→ **Task goal**: Below is a listing; restate from it, character for character, the lines beginning at the line holding "Image resolution: width=1225" and ending at the line holding "Switch to the Blame tab", both included.

→ **Working data**:

- - - - - - -

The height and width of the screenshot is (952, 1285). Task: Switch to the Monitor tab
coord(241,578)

- - - - - - -

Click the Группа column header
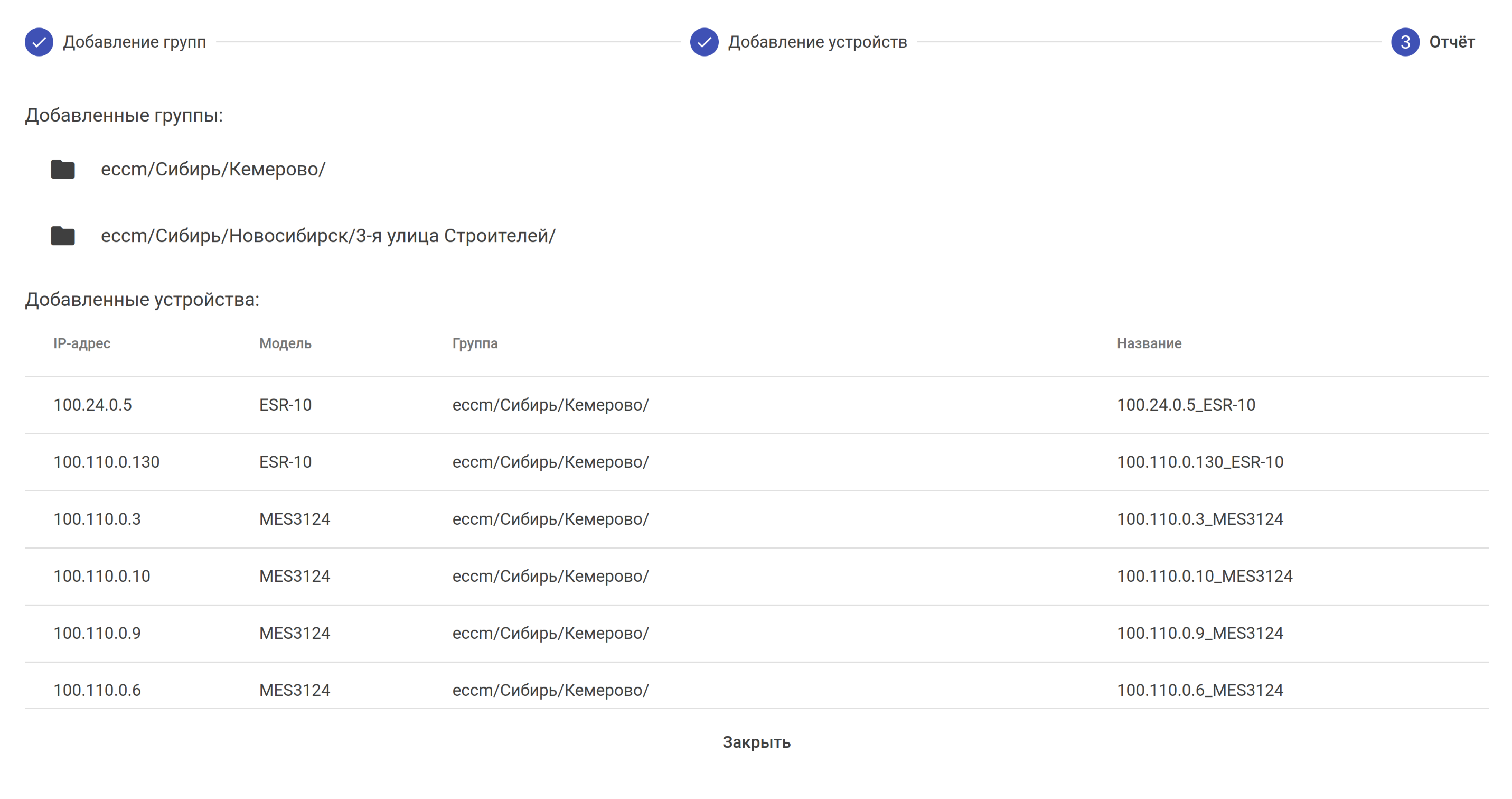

- - - - - - -

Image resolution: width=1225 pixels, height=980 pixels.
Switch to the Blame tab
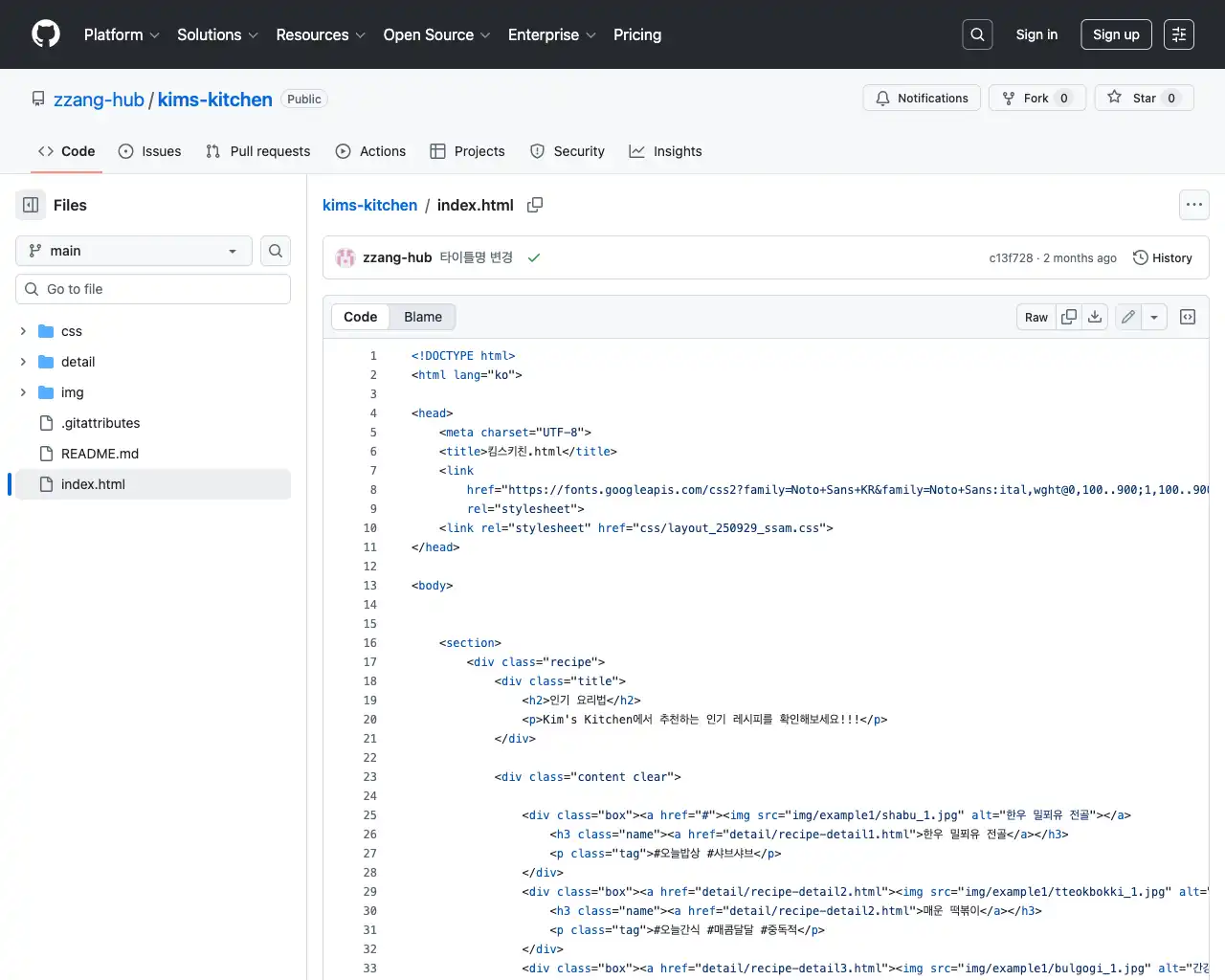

- - - - - - -

→ **Result for this task**:
Image resolution: width=1225 pixels, height=980 pixels.
Switch to the Blame tab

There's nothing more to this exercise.